§ TASK DESCRIPTION
Among the entries that follow, count the lines with the word "cinéma" and report the number by itself.

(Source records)
..............................

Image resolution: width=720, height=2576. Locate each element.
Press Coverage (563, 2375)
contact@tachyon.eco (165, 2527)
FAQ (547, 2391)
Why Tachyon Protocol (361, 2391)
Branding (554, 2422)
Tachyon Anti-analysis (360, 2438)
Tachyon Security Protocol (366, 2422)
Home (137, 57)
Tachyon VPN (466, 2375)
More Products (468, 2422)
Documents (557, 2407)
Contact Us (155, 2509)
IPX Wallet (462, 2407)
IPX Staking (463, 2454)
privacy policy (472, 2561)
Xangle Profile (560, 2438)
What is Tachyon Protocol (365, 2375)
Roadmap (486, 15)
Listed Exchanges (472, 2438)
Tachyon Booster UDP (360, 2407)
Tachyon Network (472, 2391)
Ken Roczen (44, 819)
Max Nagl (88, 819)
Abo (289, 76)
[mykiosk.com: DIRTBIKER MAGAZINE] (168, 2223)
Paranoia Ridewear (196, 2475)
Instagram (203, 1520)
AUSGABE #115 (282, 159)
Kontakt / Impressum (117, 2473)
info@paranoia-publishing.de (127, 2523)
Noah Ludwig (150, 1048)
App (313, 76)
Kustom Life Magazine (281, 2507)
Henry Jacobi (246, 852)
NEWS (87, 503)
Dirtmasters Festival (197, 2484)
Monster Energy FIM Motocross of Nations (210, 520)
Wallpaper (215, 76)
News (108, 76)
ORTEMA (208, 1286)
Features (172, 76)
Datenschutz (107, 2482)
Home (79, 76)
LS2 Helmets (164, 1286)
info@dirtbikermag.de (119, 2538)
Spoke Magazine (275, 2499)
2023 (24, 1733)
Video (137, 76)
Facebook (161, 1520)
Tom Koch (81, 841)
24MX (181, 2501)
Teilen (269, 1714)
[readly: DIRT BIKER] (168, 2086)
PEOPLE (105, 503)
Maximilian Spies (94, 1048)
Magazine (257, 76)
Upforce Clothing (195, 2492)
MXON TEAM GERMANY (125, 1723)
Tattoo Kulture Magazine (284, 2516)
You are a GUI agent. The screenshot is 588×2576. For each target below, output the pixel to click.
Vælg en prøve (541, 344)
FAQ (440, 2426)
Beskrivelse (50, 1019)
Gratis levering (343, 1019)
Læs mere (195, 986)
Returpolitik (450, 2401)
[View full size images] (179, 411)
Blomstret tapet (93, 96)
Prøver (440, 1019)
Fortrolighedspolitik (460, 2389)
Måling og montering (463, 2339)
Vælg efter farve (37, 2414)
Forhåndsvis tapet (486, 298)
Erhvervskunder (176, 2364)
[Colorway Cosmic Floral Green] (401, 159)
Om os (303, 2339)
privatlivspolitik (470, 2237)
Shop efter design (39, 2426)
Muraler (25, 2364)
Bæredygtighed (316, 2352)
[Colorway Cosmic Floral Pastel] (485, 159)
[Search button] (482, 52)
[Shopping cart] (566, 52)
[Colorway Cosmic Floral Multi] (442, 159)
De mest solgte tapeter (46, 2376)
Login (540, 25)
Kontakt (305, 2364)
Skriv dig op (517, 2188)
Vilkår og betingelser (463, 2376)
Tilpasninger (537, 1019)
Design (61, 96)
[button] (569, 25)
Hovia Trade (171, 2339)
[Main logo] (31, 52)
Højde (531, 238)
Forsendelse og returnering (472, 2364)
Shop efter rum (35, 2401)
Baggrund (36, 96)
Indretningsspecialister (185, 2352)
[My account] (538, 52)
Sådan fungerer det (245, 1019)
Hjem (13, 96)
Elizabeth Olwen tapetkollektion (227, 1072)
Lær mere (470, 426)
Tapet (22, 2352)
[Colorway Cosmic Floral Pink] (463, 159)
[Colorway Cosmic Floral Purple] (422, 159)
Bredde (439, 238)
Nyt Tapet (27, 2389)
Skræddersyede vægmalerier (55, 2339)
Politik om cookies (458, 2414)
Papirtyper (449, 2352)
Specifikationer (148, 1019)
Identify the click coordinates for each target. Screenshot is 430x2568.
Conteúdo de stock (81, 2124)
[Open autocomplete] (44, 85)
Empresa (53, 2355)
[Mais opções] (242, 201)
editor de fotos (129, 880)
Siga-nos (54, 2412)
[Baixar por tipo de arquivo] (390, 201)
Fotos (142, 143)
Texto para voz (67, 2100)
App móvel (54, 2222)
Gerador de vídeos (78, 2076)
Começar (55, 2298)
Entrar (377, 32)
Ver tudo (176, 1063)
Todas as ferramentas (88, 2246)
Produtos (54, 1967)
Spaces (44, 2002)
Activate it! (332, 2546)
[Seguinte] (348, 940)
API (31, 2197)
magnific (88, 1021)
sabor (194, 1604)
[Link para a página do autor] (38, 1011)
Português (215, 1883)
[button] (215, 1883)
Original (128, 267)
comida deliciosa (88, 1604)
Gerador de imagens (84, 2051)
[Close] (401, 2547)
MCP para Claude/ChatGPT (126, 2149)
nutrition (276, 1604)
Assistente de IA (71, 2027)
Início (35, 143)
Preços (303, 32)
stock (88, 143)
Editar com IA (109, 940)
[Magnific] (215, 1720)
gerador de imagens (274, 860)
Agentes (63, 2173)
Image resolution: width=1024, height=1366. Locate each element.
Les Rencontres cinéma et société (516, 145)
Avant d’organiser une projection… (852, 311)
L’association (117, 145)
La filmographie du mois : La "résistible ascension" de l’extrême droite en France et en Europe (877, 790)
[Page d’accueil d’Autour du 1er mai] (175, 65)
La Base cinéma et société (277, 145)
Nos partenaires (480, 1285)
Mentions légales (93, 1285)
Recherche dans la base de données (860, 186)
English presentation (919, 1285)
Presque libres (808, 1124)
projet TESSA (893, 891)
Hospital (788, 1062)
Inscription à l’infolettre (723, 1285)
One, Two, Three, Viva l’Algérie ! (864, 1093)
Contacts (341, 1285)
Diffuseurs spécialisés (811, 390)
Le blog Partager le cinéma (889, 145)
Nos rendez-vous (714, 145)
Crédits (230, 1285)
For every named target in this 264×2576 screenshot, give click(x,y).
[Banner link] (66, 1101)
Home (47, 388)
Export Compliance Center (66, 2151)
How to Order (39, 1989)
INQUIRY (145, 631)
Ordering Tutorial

..............................

§ TASK ANSWER
3